Une opération difficile à faire mais le résultat est saisissant
Smile
train, fondée en 1999, accorde 400 dollars par opération aux médecins, qui en échange
soignent les patients gratuitement. L'ONG aide également à la formation de chirurgiens
locaux et au développement d'infrastructures. La quinzaine d'infirmières, anesthésistes
et médecins de "Mission sourire d'Afrique", tous venus bénévolement, s'inscrit dans
cette démarche.
A Ouagadougou, deux équipes travaillent en flux tendu dans
le même bloc opératoire, aux normes sanitaires conformes aux standards occidentaux
grâce à du matériel rapporté de Montréal. "C'est une opération difficile à faire parfaitement.
Mais tous les tissus sont là. Il s'agit simplement de les mettre en place", explique
le docteur Jean-Martin Laberge en réparant la bouche de la petite Safiatou, 6 ans. A
ses côtés, sa femme Louise, également chirurgien, forme une consœur nigérienne. Comme
pour les 65 autres enfants ayant été opérés, dont certains avaient également le palais
fendu, le résultat est saisissant. Le visage de Safiatou est d'une beauté éclatante.

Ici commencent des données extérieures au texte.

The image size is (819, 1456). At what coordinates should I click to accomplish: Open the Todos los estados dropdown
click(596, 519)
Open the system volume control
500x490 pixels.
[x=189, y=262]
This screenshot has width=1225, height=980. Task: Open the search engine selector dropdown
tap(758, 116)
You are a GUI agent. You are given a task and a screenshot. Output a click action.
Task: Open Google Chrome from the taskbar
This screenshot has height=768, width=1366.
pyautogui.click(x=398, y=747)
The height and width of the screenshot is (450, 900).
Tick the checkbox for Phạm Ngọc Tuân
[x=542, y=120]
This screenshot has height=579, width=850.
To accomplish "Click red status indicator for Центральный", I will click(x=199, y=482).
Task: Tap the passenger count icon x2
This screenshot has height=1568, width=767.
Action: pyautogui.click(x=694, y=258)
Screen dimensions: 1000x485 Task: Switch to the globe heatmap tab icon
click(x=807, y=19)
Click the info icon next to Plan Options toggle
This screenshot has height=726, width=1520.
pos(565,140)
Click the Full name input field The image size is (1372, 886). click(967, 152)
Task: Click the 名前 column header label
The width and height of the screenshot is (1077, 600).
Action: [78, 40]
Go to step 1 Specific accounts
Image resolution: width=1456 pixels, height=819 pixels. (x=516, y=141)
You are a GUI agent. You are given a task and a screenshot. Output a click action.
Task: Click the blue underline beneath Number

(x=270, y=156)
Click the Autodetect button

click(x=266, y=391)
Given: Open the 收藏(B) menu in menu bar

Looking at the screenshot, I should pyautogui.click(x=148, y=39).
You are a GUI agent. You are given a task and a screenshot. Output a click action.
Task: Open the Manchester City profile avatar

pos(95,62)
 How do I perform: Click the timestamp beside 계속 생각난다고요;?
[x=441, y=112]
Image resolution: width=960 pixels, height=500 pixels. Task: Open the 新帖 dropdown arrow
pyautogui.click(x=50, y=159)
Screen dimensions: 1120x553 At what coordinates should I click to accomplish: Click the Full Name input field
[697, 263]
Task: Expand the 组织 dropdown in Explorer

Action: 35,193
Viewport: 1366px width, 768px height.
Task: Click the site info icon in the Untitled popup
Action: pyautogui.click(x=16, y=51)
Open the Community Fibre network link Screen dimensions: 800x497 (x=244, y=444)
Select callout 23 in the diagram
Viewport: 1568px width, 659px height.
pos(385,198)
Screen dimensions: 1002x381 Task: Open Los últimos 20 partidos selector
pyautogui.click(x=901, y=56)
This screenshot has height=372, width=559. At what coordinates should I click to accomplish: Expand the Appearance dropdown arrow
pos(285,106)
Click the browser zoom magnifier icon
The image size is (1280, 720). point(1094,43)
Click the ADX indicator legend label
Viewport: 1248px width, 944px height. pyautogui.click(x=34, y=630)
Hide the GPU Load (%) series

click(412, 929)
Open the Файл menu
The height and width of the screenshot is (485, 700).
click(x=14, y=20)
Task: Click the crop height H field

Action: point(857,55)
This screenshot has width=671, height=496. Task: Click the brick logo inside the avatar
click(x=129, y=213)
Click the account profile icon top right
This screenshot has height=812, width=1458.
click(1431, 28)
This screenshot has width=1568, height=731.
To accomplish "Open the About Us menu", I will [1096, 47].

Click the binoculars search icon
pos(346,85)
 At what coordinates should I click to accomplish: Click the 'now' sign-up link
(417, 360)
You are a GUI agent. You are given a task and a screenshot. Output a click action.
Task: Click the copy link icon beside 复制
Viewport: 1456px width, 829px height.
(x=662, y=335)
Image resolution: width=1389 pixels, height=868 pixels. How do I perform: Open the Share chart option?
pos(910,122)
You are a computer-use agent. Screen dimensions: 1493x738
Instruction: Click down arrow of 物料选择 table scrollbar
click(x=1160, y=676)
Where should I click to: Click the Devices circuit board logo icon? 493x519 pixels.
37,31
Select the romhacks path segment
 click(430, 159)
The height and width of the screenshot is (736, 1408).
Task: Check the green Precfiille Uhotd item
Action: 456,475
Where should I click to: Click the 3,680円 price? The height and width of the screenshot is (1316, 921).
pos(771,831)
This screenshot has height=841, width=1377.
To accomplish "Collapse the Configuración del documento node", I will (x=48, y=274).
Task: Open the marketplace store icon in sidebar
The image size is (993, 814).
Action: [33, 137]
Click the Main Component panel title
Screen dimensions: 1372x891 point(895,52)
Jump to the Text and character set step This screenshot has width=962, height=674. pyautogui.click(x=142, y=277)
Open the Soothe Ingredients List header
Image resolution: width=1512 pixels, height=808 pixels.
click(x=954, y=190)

De fait, les mamans, souvent jeunes, rayonnent en contemplant leur progéniture endormie
en salle post-opératoire. Dans une petite pochette, une photo prise avant l'intervention
permet de garder en mémoire l'image d'un passé chaotique désormais révolu. L'avenir
sera plus limpide, pour les mamans et leurs enfants.